I wouldn't take a job in a shitty environment. I'm with you and that's actually a really GOOD reason to not take a position. A $20,000 difference in pay might make me change my mind, but in my experience, if the firm can't spring for a decent office, they're not going to pay very well either. Say to the recruiter, "While it was a good match for the most part, I wouldn't be a good fit in that environment."

When dealing with recruiters, simply say, "Actually, I'm weighing multiple offers right now, I'll get back to you once I've winnowed them down."

You don't owe recruiters anything. Certainly be polite, but if they got you to the finish line with one of their clients, trust me, they won't NOT talk to you because you turned down one, shitty offer. Someone hireable is ALWAYS going to be welcome to a recruiter.

Also, if you call them and press them for information about your job search, they'll respond back, "They're weighing a number of candidates, once they've got their short list, I'll be back in contact."

Recruiters aren't magic job fairies. They're great to know, if they're good. But if they only have shitty jobs, who needs 'em? Also, they don't expect you to jump at every and any job they may have for you. It's okay to say, "That sounds really interesting, but it's not my wheelhouse, I'll ask around though, if I have anyone, I'll send them to you."

Don't let your desperation cloud your judgement. You've got a job that's keeping you together for now, you have the luxury of spending a few weeks to decide which offer is the best.

posted by Ruthless Bunny at 7:01 AM on June 5, 2014 [4 favorites]

The recruiter will not remember who you are 3 months from now.

More like 3 days. This is these peoples' whole jobs and they close and lose many placements every day.

Also, listen to the Bunny. She is wise in these things
posted by Aizkolari at 7:35 AM on June 5, 2014 [2 favorites]

> The recruiter will not remember who you are 3 months from now.

FWIW, this is probably wrong. From my experience, recruitment agencies use specialised database software whereby each candidate has a profile. Every single interaction with the candidate, including job applications, updated CVs, emails and notes from interviews, phone conversations and meetings are (supposed to be) uploaded or typed in. Declining an offer is of course absolutely fine! But candidates who, for example, play agencies off against one another or generally behave like jerkfaces will have their files annotated accordingly. If a candidate behaves very rudely, lies or embarrasses the recruiter with the customer, their file will probably be flagged as 'Do Not Use'. I have seen such notes prevent people from securing an interview for an advertised role many years later.

But I wouldn't worry about it too much!

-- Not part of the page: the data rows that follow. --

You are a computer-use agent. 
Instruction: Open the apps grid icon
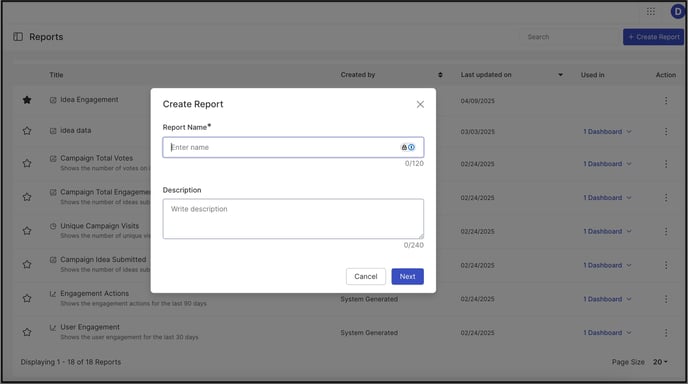pos(651,11)
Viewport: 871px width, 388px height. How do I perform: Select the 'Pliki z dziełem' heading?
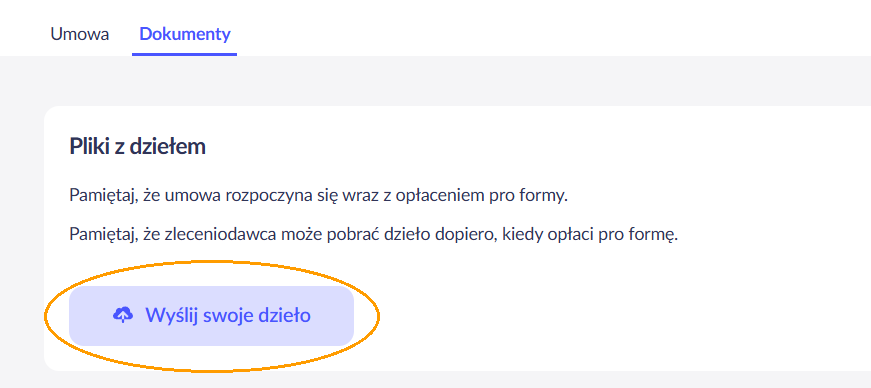click(137, 147)
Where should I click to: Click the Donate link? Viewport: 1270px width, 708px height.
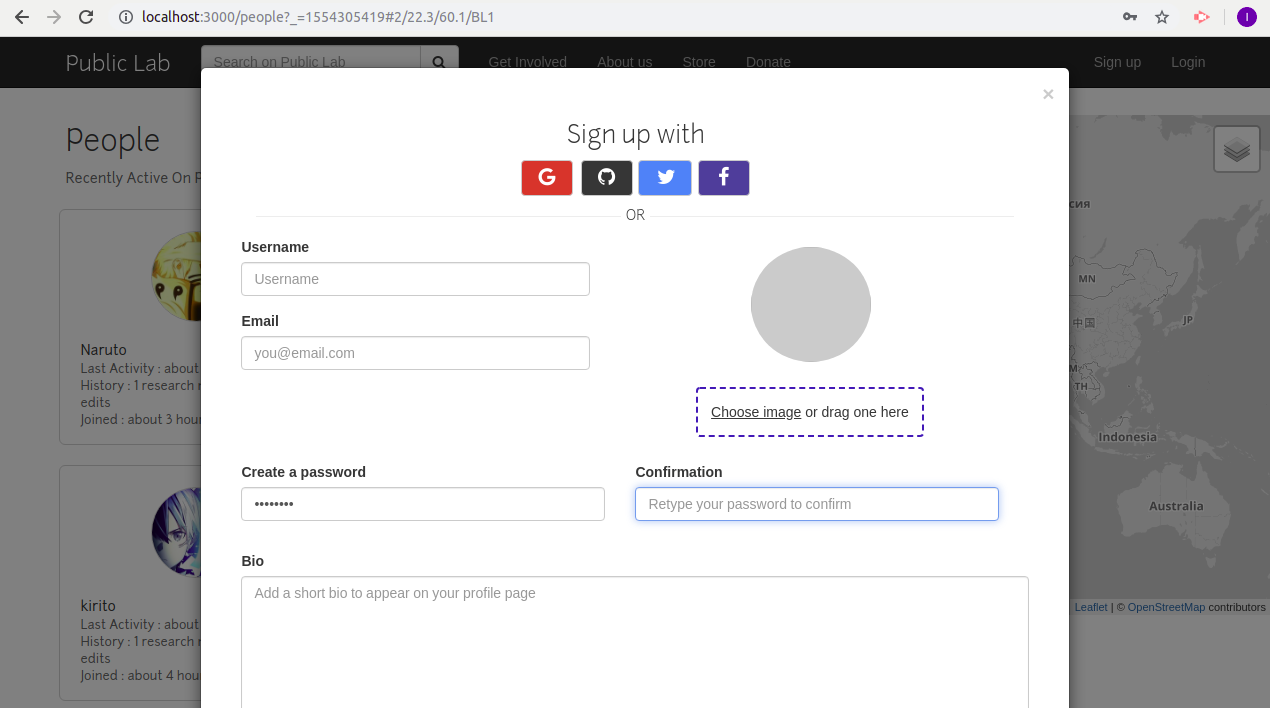pyautogui.click(x=768, y=62)
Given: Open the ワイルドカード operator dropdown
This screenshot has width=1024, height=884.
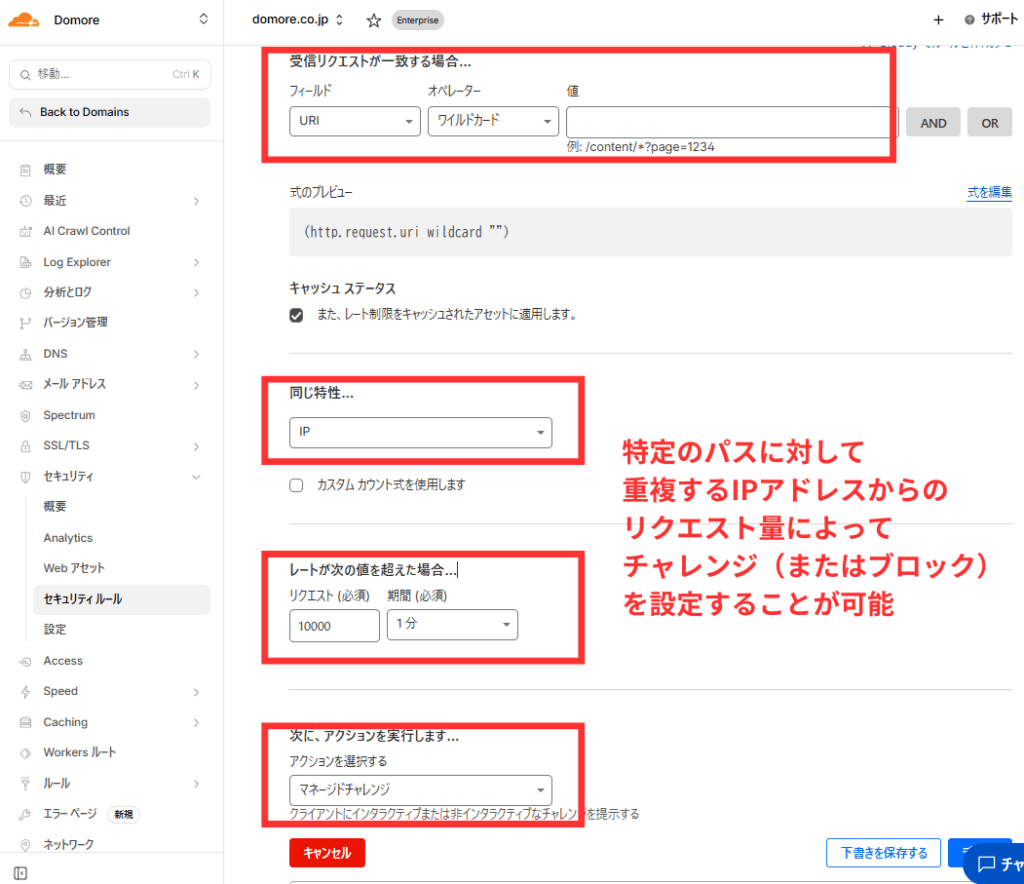Looking at the screenshot, I should (x=492, y=122).
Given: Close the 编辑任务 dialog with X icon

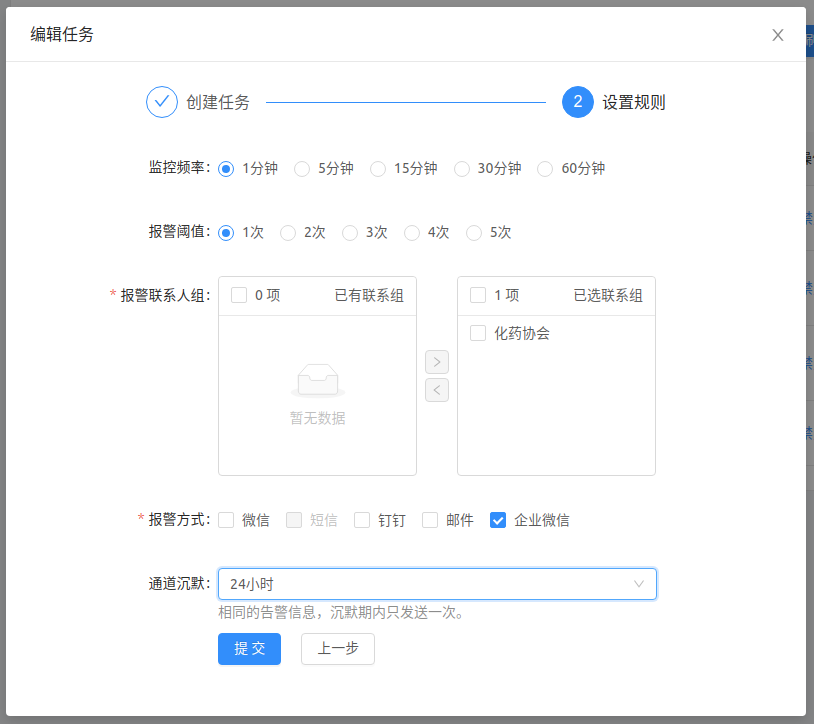Looking at the screenshot, I should (x=777, y=35).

Just don't be a jerkface and you'll be fine.
posted by EXISTENZ IS PAUSED at 1:03 PM on June 5, 2014

if I get an offer and choose not to take it, the recruiter attached to that job will be furious with me for negating their work on it or not being appreciative of it or something, and then will blacklist or not me in the future.

As long as you act professionally throughout the process then the recruiter will not be pissed about this. That isn't how recruiting works. If you are a giant asshole to them that would be different but a recruiter doesn't get an acceptance on every offer, if you say no they will just move onto the next one.
posted by magnetsphere at 2:52 PM on June 5, 2014 [1 favorite]

If I were you, I would keep a notebook with details about each interview. Write down your impressions of the physical space, the names of the people you met and a sentence about each one to jog your memory later. Write it all down as soon as you finish the interview.

I remember when we were shopping for rental houses and saw a dozen in a week. When we finally chose one I walked into the master bedroom thinking this was the one with the great closets but it wasn't. I had gotten the details confused. There were other great things about that house but I always regretted those stupid closets.

Keeping a notebook would have helped me keep it all straight in my mind.